Robin: "NO, DON'T SAY IT!"

Batman: "I can't remember what I was going to say, for I have AMNESIA!"



DUN DUN DUNDUNDUN DUUUUUUUUUUUUN!


----------



## RoMee (Sep 8, 2010)

looks okay, I'm sure my kid will like it


----------



## Trademark3001 (Sep 8, 2010)

Ill Try it just to keep me entertained. hope its good


----------



## BlueStar (Sep 8, 2010)

DJPlace said:
			
		

> pal version fuck yeah!!



The DS games don't come in 'PAL version' because PAL is a TV standard and it doesn't display through a television.


----------



## Rayder (Sep 8, 2010)

Cool!  Dumped sooner than I expected.  Hope it's good.


----------



## Guild McCommunist (Sep 8, 2010)

The Wii version is great so far, I really want to try this out.

Time to go scrounging around for a download.


----------



## ChrisMCNBVA (Sep 8, 2010)

I've had no luck with a download so far for this, but maybe tomorrow


----------



## lolval (Sep 8, 2010)

ChrisMCNBVA said:
			
		

> I've had no luck with a download so far for this, but maybe tomorrow



Same problem.


----------



## Deleted_171835 (Sep 8, 2010)

I'm going to get this and the Wii version.
The games looks like they're going to be great.


----------



## basher11 (Sep 8, 2010)

found the game, testing it out now 
	

	
	
		
		

		
			





edit: 64MB game, not introed.

edit2: i has cheats for this game already


----------



## Sylar1 (Sep 8, 2010)

basher11 said:
			
		

> found the game, testing it out now
> 
> 
> 
> ...



Geez xD, i can't even find the game, and you already have cheats for it.


----------



## lolval (Sep 8, 2010)

Awesome game!

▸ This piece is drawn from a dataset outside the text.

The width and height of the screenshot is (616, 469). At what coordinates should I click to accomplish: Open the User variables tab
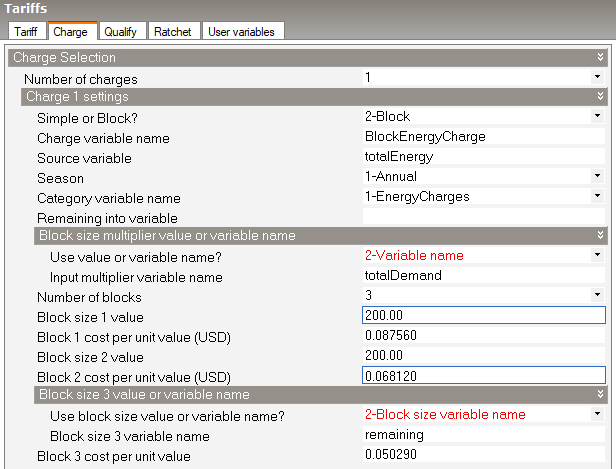point(243,31)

Good graphics, a good work from WayForward.


----------



## Umbra (Sep 8, 2010)

Maybe i go to try this until Spider-Man: Shattered Dimensions is released


----------



## Scott-105 (Sep 8, 2010)

GAH! I can't find downloads!


----------



## _Chaz_ (Sep 8, 2010)

I wish that someone would just post a fuzzy kitten and we could all just get on with our lives.


----------



## magicksun (Sep 8, 2010)

how good is this game? the harvest moon give me a bad taste in my mouth =(


----------



## _Chaz_ (Sep 8, 2010)

magicksun said:
			
		

> how good is this game? the harvest moon give me a bad taste in my mouth =(


I think I've got just the thing to get *that* taste out...








Spoiler



Some fruit juice or even just some tap water would do nicely, provided it was chilled first.
If neither of those do the trick, you could always try this game out or look up a review from your favourite source.


----------



## AsPika2219 (Sep 8, 2010)

BATMAN!!! Let's enjoy this games!


----------



## Paranoid Mouse C (Sep 8, 2010)

lolval said:
			
		

> Awesome game! Good graphics, a good work from *WayForward*.

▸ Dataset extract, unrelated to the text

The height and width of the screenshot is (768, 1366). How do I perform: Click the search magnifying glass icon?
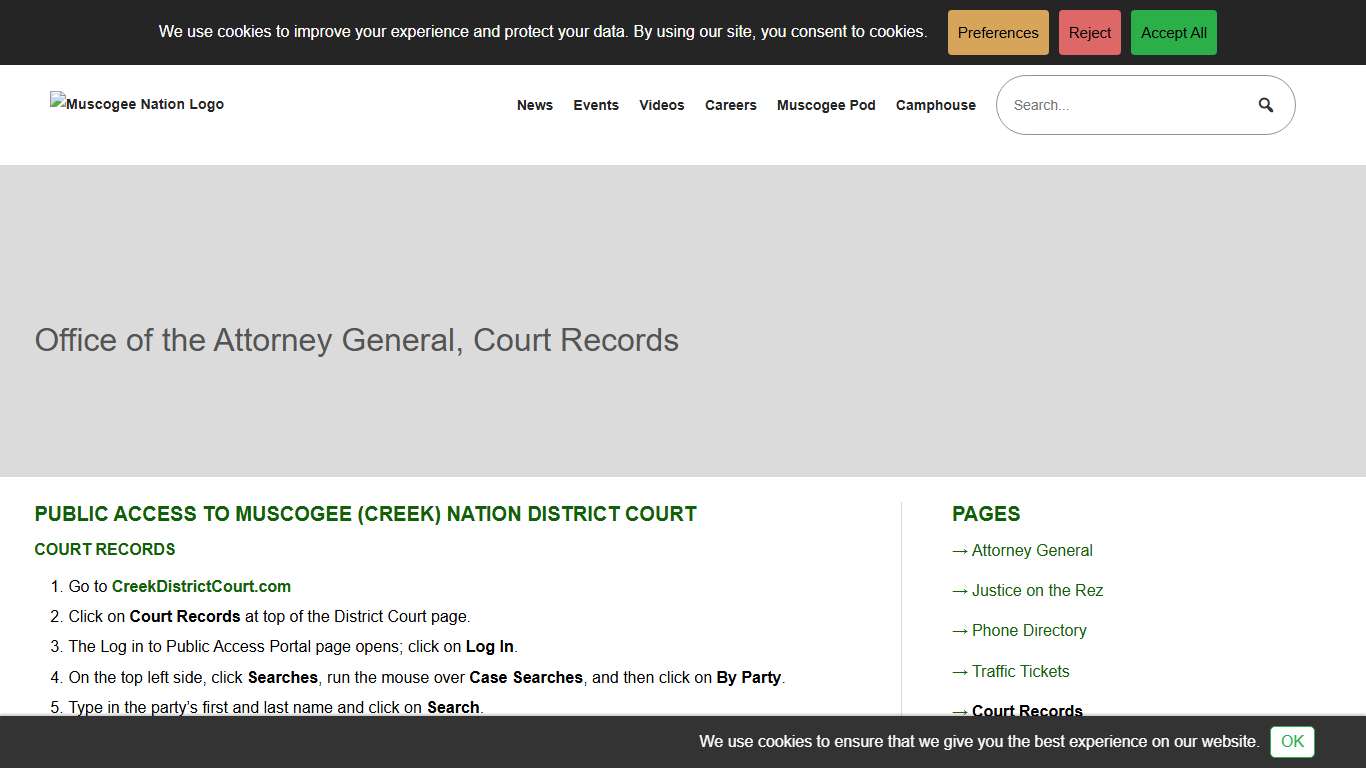[1264, 104]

*I'm sold. * I'll just pretend it's shantae and be happy.

Gameplay.


----------



## _Chaz_ (Sep 8, 2010)

People had trouble finding this?

I found it no sweat.


----------



## I am r4ymond (Sep 8, 2010)

Yay, I found it! 

I just tried the game. It seems quite good...not too boring and not too fun either. Seems good.


----------



## Rayder (Sep 8, 2010)

Works and saves fine on CycloDS B.4

Seems like a pretty decent game.  It definitely has a 16bit old-school feel.....that's not necessarily a bad thing.  I like it.  Doesn't seem quite as slow as vids made it appear.

Now I'm waiting for that Spidey game......we're just starting the flood of GOOD games.....gotta love it!


----------



## Fudge (Sep 8, 2010)

Fun game. Recommended. Now wheres Professor Layton?


----------



## jerbz (Sep 8, 2010)

anyone know if this works on wood?


----------



## Scott-105 (Sep 8, 2010)

YESSSS! I finally found this.


----------



## haflore (Sep 8, 2010)

Fantastic! The first great dump of a good month! 
	

	
	
		
		

		
		
	


	



Downloading.


----------



## shakirmoledina (Sep 8, 2010)

the first (and probably last) batman game for the DS, lets hope its the best


----------



## SABERinBLUE (Sep 8, 2010)

Any Supercard Slot 2 users getting a 0kb output?


----------



## Wulm (Sep 8, 2010)

The game is MULTi6 and has a ROM size 512.


----------



## Clookster (Sep 8, 2010)

Doesn't work on Pong-DSTT (Errorcode 4)


----------



## gifi4 (Sep 8, 2010)

Is it any good?? I downloaded it but I can't be bothered playing it lol.


----------



## Ringo619 (Sep 8, 2010)

finally a  good  game has come to the nds  been so long x.x


----------



## BlueStar (Sep 8, 2010)

First impressions are great. They rarely make games like this anymore. Anyone know what the 'bat-mite boost' option in the pause menu does?


----------



## Hadrian (Sep 8, 2010)

Been a couple of months since I last touched my DS and that was to put it in a box.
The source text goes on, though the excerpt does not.